_Text section_.
▬▬▬▬▬▬▬▬▬▬

Big Mac with Cheese:
Bernie Hits the Big League
by Tony Phillips
”I used to work the steel mills,” Bernie Mac explains of his formative years in Chicago, “and there was this old guy named Willie. He used to get up in your face when he talked, spit would fly and he’d poke you in the chest. He’d say, ‘I’ll kick your ass.’ Everybody used to say, ‘Why you let him do that to you, Bernie?’ But he don’t mean no harm. Guys like that, it keeps their heart beating.” The anecdote touches many different themes that make up the man. Not forgetting where he came from is paramount. In fact, he lives in Chicago still, although laments the last time he’s been back. It’s been that long. He also defines himself by the respect he exhibits for his elders, be they family, the old guy named Willie or comedians who blazed the trail he’s currently tearing up at the box office with hits like Head of State and Charlie’s Angels under his belt and a slew of leading man roles set to drop over the next couple of years.
For someone like Mac, a bankable Hollywood commodity about to shift gears from big-screen second banana to above-the marquee leading man, Willie’s not just a colourful anecdote, he’s a touchstone. Especially in a town like Hollywood, where Mac adamantly refuses to take up residence. “Being from Chicago definitely helped me,” he continues of his hometown, “I have that labor mentality. And staying there really helps me, too. I’m not a part of here,” he says motioning to the lush beachfront surroundings of the Santa Monica hotel where we meet. ”I used to come here as a young comic. It was always a click. If you didn’t belong to this click, you were nobody. I was never a part of that. I’m very fortunate. I’m in Chicago.”

▬▬▬▬▬▬▬▬▬▬

_Available data_.
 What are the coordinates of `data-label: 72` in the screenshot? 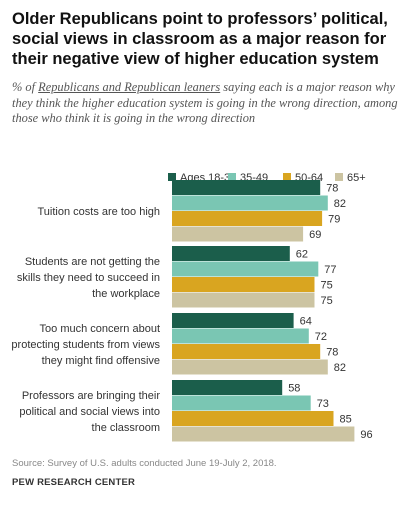 It's located at (321, 337).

▬▬▬▬▬▬▬▬▬▬

_The problem_. Check each statement against the Bernie Mac profile above, answering yes or no and quoting the words from the profile that settle it. (a) Bernie Mac has moved from Chicago to Hollywood. (b) Mac once worked in the steel mills. (c) The interview took place at a hotel in Santa Monica.

_Response for this exercise_.
(a) No: "In fact, he lives in Chicago still"
(b) Yes: "I used to work the steel mills"
(c) Yes: "the lush beachfront surroundings of the Santa Monica hotel where we meet"